As Julia Flanders and Fotis Jannidis describe, "data modeling is the modeling of some segment of the world in such a way to make some aspects computable." Johanna Drucker elaborates, "determines what will be identified as a feature, how it will be made explicit, and what format it will have." In practical terms, a data model is how you capture information that you think is necessary for the study of your object of inquiry in a format that allows you to undertake that study. While computation makes the data modeling process more explicit, traditional literary methods employ data models as well--the study of the text vs. the study of an author's body of work vs. the study of its publication history--all of these questions imply different relevant features, privilege one concept of a text's significance over others. To think about data as modeled calls attention, as Johanna Drucker has done, to the fact that "data are made," not found, and "All data models embody values that carry implicit or explicit judgment and therefore often include biases. Almost all data are partial and represent some features of a phenomenon and not others." So, a key question is not just "what is the data of life narrative texts" but rather "how we can form data models for life narrative texts that embody methodological and ethical commitments central to the field."
As examples, I am going to share two very initial forays into this process.
### Experiment 1: What is early 20th century US immigrant autobiography?
Data source: Bibliographic info from Kaplan's bibliography
Rationale: Expanding the textual universe of US immigrant autobiography will give insight into what we are not reading
Method: Assemble bibliographic data
Workflow: For each entry, create a row in a spreadsheet, check for full text on Project Gutenberg, HathiTrust
Outcomes/insights:
- There is difference between life narrative of immigrants and life narrative about immigration. How did the latter come to claim our scholarly attention so firmly? This is a dynamic of literary methodology that is often left implicit: why pay attention to this text and not another one? This is often not directly explained, aside from the implicit understanding that since someone before us has already decided this text is worth of sustained attention, we feel safer in applying the same.
- Incommensurate experience of reading: there is now way in which doing word frequency or topic modeling on this group of texts is comparable to reading one of them. So, to consider the less canonical texts solely from a distance does not inherently work against the canon.
### Experiment 2: Can we model individual early 20C immigrant US narratives as an affective arc?

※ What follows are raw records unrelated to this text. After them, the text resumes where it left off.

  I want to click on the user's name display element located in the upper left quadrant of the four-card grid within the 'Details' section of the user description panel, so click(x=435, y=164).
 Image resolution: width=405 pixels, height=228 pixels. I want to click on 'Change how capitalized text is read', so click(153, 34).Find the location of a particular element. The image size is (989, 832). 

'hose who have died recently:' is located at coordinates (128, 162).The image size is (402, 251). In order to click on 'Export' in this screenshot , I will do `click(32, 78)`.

Data source: Mary Antin's The Promised Land
Rationale: Developmental and linear conceptions of form in immigrant narrative would seek to map a subject’s progress from departure to arrival to citizenship; from economic precarity to productive labor to material stability; from national otherness to national identity. Analysis at the level of the word/sentence has the potential to capture shifting affective relationships to the idea and reality of the US nation. Attempting to model immigrant narrative intersects with broader digital humanities efforts to model plot in literary texts.

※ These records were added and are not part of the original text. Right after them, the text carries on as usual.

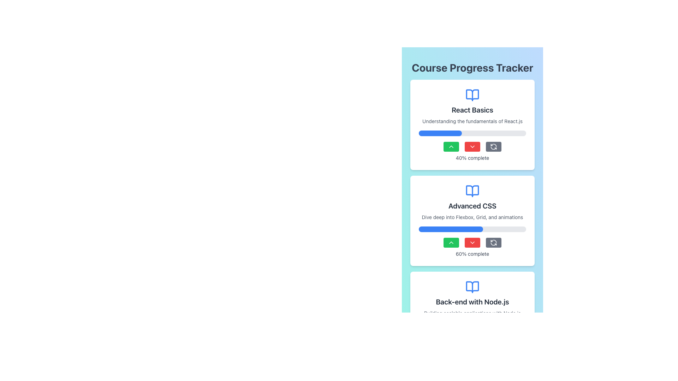 This screenshot has width=678, height=381. What do you see at coordinates (472, 146) in the screenshot?
I see `the control panel buttons for 'React Basics' located below the progress bar and '40% complete' text in the 'Course Progress Tracker' interface` at bounding box center [472, 146].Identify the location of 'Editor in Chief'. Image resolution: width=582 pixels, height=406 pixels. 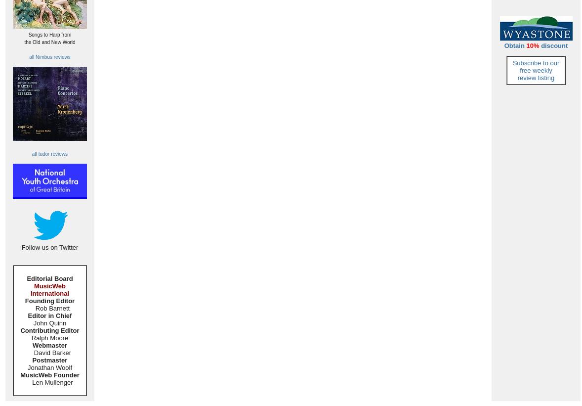
(49, 315).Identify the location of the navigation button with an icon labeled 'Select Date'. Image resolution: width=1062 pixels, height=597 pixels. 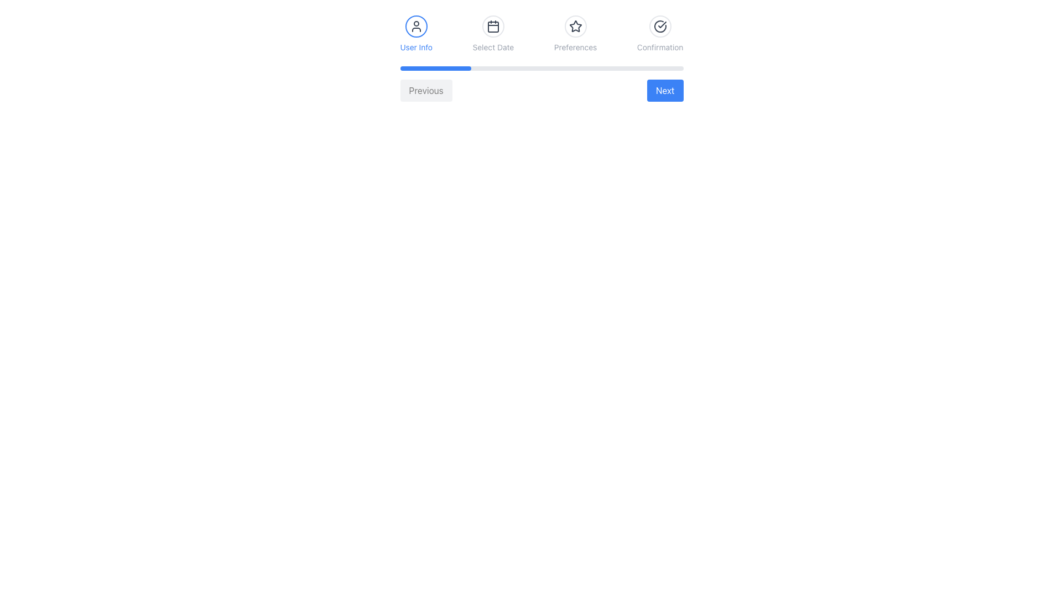
(492, 25).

Method: Sentiment analysis with Syuzhet package in R
Workflow: use clean text from Project Gutenberg, model with Syuzhet and employ validation of sentiment analysis plot modeling using a middle reading technique presented by Elkins and Chun (2019) in their study of a modernist novel.
Outcomes/insights:
- The Syuzhet lexicon, developed in response to criticism of sentiment analysis lexicons, visualized using a rolling mean, appears to capture accurate highs and lows in the text. The two highest points are both scenes of reading as personal and civic empowerment, which definitely aligns with the experience of reading the text itself and underscores that the narrative is not built around achieving formal citizenship but rather cultural citizenship.
- This presents the current paradox of computational literary studies: if the findings seem valid, we feel like we already knew that from what we had already read. If the findings do not align with what we expect, we question the computation.

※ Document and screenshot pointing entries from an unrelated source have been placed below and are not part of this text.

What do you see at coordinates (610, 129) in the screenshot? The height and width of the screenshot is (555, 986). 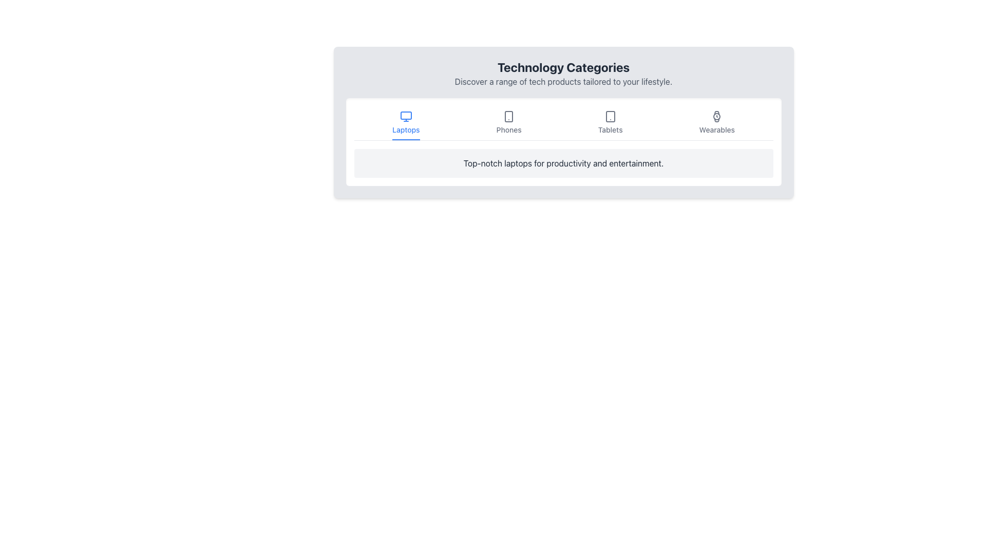 I see `the static text label that identifies the 'Tablets' category, which is located under the tablet icon in the third position of the category row` at bounding box center [610, 129].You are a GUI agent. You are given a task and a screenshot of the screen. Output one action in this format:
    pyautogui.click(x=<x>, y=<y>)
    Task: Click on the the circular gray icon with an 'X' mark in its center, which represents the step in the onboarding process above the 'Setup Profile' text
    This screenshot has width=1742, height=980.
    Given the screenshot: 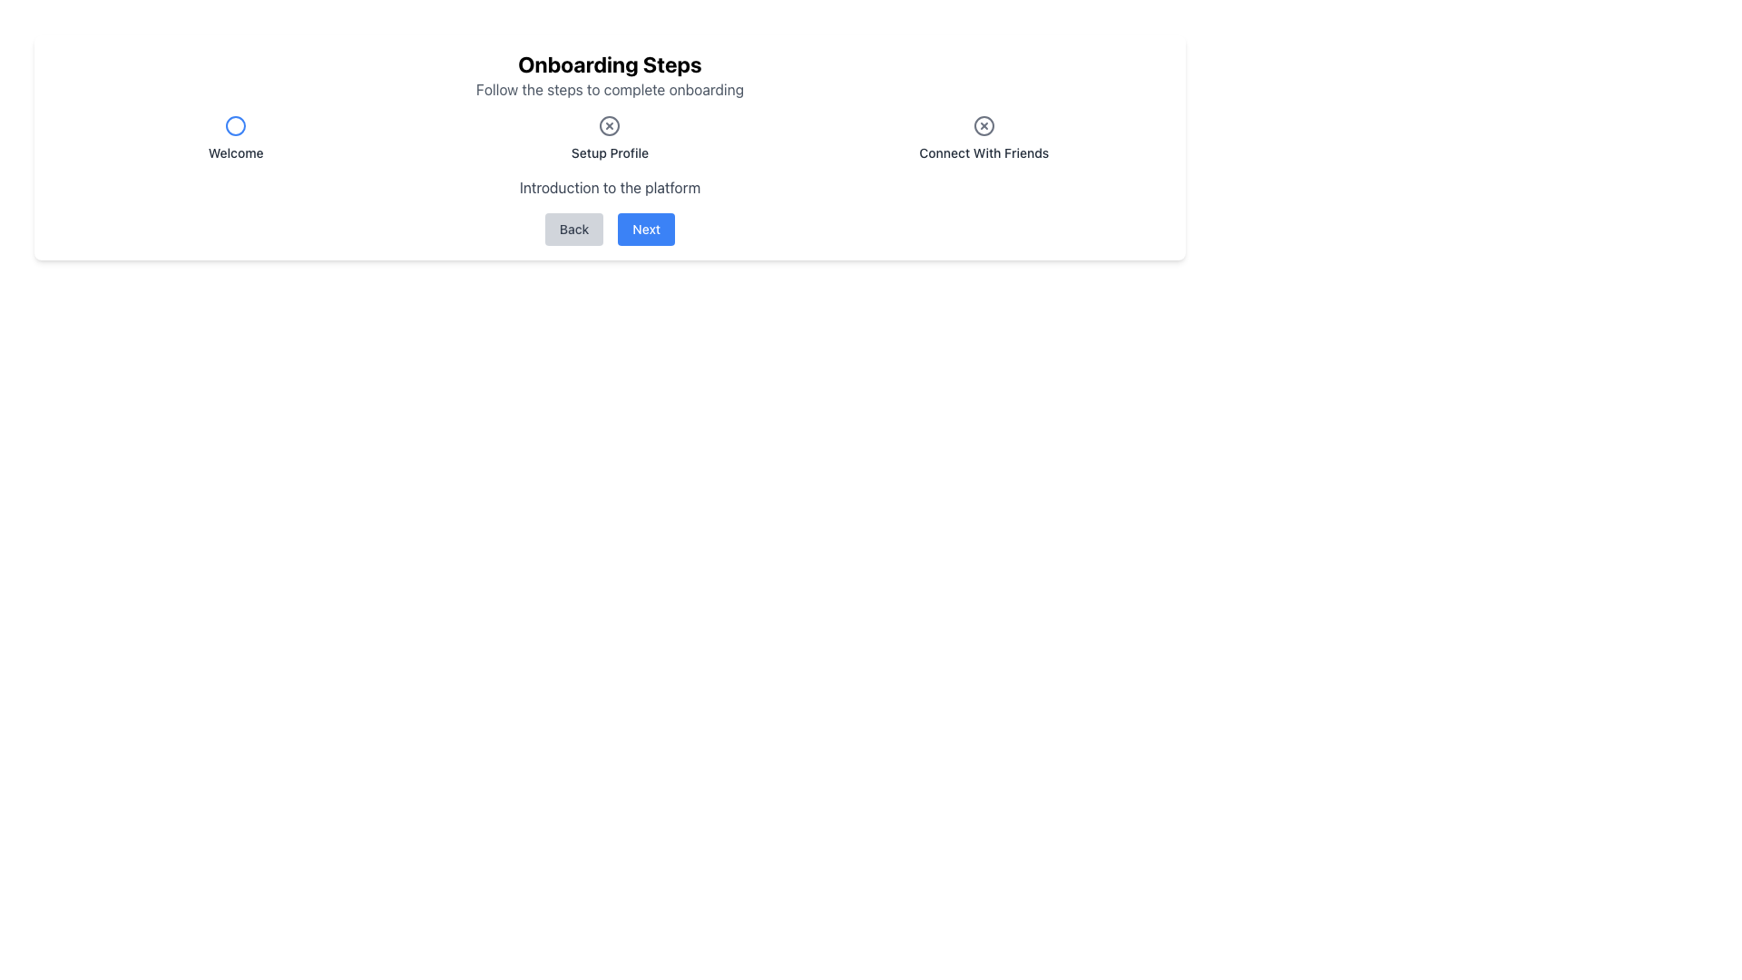 What is the action you would take?
    pyautogui.click(x=610, y=124)
    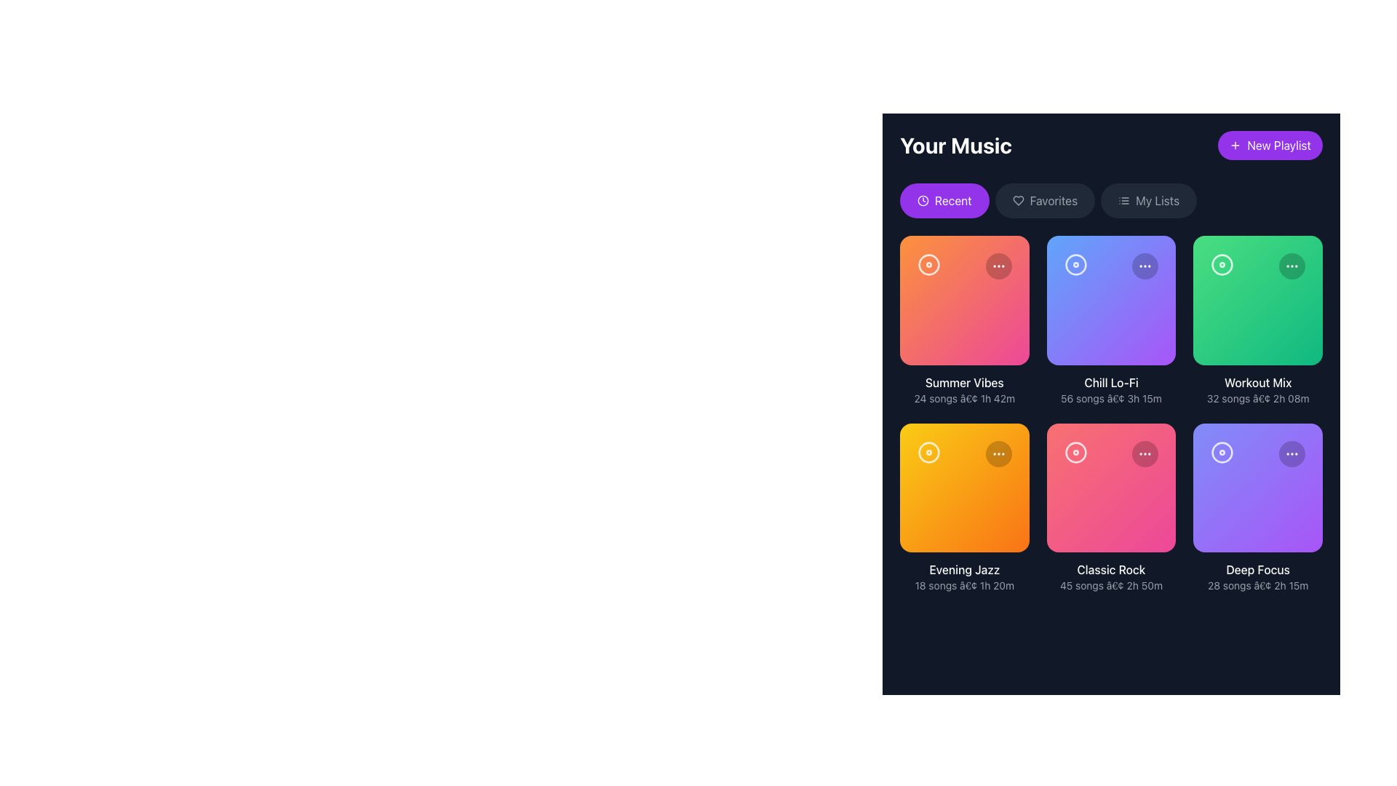 The height and width of the screenshot is (786, 1397). I want to click on the small circular clock icon located to the left of the 'Recent' button in the header section of the playlist view, so click(922, 201).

- What would come next? More narratives, but these are not going to get much beyond the beaten path if I want to use only clean data.
### closing
I began this talk by setting up the research and interpretive work of the film "Three Minutes: A Lengthening" as a polar opposite of computational approaches to text, and now I want to close it by outlining how we might instead see it as a model of ethical relationship to life data that holds for computational work as well:
- look for absence, document it, attend to it
- the information you need may lie outside the frame
- reconnect text and context
- From the narration of “Three Minutes”: “They say 'one picture is worth a thousand words', but for that phrase to make sense, you do need to know what it is you are looking at.”
-- how can we begin to see what we didn't already know? Look again.
- caring for data can be caring for people